§ THINGS TO DO:
a) Repeat word for word the part of the Bulgaria passage below that begins at the words "LESS CRIMINAL BRUTALITY" and ends after the words "and organized crime.".
b) Answer from the Bulgaria passage below:
(i) Which organization produced the 2019 Bulgarian Organized Crime Threat Assessment?
(ii) Where does Bulgaria rank in the EU for treatable deaths?
(iii) By what percentage has the Czech Republic decreased its treatable deaths rate?

§ GIVEN PASSAGE:
BEGIN
LESS CRIMINAL BRUTALITY Violence associated with organized crime continues to decline, according to the 2019 Bulgarian Organized Crime Threat Assessment by the Sofia-based Center for the Study of Democracy. This is in stark contrast to the 1990s when violence was widespread and open, and the turn of the century when a large number of persons associated with the underworld were murdered. In general, the data demonstrates significantly lower levels of serious and organized crime.
However, the reorientation of the organized criminal groups to white-collar crime and their internationalization to a large extent explain the decrease in violent crime in Bulgaria. For example, the report finds that cybercrime continues to increase. Additional factors for the fall in crime levels are the continued net emigration, the overall decrease of Bulgaria's population and the low unemployment in recent years.
WASTED LIVES Bulgaria ranks fourth in the EU in terms of treatable deaths, i.e. mortality that could have been avoided if diagnosed and treated accordingly. Most East European countries, except for Slovenia, are leaders in the grim statistics. But unlike Bulgaria, which hasn't budged in the 2011-2016 period (this is the last published data from the 2019 State of EU Healthcare report of the European Commission), all of them are making improvements. Some have made a significant advance since 2011 like the Czech Republic which has decreased the treatable deaths rate by 13%.
END
§ INFORMATION:
BEGIN
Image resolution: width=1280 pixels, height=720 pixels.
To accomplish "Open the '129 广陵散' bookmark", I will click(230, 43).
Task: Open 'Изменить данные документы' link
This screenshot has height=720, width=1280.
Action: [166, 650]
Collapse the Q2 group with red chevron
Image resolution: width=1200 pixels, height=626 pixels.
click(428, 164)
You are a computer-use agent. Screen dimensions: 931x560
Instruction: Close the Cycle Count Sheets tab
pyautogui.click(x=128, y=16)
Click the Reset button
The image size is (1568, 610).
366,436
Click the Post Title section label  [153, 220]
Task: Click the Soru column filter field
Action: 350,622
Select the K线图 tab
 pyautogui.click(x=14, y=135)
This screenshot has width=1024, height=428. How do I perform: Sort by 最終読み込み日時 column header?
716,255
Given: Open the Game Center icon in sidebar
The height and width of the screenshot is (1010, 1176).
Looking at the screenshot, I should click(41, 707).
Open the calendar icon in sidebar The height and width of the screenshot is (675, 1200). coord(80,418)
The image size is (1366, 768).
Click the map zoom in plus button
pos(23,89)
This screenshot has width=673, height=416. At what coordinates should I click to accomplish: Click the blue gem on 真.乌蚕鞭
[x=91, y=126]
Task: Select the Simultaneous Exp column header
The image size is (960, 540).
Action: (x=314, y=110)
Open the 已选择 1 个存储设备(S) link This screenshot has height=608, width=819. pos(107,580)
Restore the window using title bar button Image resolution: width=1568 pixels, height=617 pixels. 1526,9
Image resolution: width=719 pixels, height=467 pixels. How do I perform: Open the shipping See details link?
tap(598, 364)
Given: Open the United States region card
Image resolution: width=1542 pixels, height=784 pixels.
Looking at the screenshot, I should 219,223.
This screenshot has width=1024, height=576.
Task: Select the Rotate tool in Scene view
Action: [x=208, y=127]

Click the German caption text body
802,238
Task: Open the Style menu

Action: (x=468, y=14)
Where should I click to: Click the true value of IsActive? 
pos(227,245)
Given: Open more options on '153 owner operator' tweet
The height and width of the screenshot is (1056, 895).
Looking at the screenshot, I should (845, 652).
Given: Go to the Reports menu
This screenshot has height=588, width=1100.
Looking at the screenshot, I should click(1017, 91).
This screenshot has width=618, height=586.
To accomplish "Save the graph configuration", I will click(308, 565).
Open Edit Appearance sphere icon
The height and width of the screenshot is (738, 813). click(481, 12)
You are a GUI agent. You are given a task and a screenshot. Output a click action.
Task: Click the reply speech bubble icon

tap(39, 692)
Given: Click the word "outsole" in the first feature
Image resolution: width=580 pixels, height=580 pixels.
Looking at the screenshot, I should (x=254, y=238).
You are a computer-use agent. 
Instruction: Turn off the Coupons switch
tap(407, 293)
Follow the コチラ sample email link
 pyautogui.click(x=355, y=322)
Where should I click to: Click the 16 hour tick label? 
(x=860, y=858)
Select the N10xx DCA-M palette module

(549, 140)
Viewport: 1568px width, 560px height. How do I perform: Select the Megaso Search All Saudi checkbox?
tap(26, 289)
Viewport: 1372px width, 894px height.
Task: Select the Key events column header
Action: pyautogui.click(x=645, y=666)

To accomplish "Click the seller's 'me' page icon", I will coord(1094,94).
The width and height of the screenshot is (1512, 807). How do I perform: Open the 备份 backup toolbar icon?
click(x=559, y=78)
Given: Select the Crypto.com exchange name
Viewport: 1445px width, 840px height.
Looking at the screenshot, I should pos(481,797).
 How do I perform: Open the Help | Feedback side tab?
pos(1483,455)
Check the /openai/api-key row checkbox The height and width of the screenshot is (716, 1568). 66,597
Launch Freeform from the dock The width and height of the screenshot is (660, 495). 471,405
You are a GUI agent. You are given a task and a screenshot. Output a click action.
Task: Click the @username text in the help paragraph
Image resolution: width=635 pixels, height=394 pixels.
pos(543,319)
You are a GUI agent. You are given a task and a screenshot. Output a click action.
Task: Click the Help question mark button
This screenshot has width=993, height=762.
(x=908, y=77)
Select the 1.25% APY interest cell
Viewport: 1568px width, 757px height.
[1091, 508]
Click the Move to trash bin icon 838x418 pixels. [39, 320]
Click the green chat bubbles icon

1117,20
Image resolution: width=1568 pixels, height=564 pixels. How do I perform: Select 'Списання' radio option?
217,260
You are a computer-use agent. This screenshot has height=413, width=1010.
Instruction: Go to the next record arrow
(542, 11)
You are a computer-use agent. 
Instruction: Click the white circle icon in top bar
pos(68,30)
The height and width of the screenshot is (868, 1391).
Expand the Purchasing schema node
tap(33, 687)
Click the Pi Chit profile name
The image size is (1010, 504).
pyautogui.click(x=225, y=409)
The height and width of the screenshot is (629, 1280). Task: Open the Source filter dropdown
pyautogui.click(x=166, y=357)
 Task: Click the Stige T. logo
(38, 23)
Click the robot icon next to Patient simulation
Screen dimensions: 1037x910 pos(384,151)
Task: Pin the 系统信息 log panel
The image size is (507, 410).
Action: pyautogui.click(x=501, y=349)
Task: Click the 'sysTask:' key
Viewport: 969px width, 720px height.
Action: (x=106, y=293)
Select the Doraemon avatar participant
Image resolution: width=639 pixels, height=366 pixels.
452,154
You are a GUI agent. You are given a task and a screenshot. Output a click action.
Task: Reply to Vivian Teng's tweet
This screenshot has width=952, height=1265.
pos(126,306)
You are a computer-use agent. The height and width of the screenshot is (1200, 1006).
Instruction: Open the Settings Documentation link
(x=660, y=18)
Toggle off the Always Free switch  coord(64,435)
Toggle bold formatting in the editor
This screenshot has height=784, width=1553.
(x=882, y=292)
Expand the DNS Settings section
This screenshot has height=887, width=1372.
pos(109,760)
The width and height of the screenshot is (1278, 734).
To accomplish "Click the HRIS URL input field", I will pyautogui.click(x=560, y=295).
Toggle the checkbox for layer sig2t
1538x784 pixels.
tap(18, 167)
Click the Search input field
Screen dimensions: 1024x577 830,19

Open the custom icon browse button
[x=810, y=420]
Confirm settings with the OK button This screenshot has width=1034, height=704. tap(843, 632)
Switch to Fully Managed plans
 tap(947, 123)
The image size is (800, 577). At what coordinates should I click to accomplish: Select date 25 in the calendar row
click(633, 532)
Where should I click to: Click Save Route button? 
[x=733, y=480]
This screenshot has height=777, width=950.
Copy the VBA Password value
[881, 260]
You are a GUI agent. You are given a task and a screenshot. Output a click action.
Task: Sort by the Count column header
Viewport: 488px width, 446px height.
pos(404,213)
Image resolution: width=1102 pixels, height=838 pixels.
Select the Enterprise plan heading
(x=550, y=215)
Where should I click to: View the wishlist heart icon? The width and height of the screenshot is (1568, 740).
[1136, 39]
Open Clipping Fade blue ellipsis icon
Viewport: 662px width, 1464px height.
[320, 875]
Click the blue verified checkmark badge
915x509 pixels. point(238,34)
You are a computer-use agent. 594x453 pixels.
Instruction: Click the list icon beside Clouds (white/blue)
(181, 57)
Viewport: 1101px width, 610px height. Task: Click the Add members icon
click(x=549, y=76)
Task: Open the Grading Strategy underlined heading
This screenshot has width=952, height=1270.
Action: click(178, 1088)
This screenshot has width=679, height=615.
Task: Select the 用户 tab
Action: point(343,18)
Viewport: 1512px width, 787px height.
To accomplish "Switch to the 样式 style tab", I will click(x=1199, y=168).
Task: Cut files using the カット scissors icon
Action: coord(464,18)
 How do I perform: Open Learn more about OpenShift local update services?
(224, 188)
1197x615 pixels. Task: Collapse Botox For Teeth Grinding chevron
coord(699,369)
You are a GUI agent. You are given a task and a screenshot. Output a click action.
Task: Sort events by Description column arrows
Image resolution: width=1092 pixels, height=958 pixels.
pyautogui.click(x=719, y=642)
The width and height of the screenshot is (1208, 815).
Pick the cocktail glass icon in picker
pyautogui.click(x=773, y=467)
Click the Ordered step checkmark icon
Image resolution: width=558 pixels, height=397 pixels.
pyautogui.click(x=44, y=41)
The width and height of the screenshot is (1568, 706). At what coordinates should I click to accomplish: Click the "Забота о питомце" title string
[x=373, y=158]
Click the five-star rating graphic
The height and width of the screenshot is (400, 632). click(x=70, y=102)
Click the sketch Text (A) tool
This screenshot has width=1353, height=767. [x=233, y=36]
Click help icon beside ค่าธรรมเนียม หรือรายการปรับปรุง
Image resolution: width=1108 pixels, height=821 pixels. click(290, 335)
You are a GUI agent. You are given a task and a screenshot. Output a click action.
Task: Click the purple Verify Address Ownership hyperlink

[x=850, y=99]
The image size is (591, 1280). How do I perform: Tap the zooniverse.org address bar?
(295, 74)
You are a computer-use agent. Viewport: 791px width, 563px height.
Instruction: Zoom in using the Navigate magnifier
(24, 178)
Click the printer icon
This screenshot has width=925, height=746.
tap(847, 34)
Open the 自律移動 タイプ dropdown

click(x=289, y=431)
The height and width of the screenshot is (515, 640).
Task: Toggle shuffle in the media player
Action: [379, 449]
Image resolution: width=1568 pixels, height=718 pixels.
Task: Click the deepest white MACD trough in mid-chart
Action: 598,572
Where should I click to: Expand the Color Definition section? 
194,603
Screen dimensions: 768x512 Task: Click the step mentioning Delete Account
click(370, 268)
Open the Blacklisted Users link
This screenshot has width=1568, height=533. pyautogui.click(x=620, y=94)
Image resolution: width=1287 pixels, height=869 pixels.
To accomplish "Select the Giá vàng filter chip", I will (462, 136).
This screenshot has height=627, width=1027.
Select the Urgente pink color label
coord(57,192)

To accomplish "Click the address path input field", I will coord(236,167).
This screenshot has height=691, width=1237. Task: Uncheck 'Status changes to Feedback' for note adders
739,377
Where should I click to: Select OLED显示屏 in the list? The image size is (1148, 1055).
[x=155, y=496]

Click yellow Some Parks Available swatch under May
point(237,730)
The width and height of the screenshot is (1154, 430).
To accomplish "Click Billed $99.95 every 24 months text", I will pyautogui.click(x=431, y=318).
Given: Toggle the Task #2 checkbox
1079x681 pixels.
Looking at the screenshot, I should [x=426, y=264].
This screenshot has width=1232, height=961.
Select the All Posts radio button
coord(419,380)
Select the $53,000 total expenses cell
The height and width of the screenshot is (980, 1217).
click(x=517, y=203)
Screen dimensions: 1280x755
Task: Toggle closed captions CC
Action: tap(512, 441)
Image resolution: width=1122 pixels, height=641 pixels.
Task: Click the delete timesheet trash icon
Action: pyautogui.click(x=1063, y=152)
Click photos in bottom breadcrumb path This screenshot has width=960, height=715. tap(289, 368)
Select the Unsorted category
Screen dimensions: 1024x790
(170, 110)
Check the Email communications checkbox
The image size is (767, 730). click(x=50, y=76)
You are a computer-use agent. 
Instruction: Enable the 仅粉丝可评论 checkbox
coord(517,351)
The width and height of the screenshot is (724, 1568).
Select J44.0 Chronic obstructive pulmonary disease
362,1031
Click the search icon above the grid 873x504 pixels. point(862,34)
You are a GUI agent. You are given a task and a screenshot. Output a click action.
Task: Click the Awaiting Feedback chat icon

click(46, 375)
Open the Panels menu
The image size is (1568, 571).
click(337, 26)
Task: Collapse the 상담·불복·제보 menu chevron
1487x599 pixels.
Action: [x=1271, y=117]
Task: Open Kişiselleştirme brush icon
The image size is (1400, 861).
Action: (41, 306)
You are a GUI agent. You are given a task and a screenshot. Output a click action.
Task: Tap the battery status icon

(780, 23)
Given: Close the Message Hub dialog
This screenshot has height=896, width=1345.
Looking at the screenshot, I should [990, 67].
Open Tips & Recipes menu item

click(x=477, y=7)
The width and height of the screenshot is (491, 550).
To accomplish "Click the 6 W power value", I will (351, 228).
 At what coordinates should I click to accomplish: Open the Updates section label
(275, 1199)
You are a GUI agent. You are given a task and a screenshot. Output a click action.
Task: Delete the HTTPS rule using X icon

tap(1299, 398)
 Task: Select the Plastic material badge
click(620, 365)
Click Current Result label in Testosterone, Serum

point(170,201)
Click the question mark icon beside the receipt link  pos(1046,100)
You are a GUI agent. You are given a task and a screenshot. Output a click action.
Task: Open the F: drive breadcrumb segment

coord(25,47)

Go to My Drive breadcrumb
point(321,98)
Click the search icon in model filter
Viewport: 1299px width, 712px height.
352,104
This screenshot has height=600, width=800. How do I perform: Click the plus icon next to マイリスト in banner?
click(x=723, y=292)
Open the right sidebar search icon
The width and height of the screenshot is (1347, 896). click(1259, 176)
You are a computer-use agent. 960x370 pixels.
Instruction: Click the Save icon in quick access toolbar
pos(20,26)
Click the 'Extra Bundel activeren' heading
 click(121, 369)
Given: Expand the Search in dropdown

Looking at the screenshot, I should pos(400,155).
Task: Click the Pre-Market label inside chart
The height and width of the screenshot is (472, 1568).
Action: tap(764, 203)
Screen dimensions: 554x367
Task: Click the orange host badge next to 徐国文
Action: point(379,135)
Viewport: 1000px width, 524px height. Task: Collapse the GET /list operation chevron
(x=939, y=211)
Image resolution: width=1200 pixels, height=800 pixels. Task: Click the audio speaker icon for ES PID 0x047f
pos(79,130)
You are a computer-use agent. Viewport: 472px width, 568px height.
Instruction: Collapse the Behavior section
END
§ SOLUTIONS FOR EACH TASK:
a)
LESS CRIMINAL BRUTALITY Violence associated with organized crime continues to decline, according to the 2019 Bulgarian Organized Crime Threat Assessment by the Sofia-based Center for the Study of Democracy. This is in stark contrast to the 1990s when violence was widespread and open, and the turn of the century when a large number of persons associated with the underworld were murdered. In general, the data demonstrates significantly lower levels of serious and organized crime.

b)
(i) The Sofia-based Center for the Study of Democracy
(ii) Fourth
(iii) 13%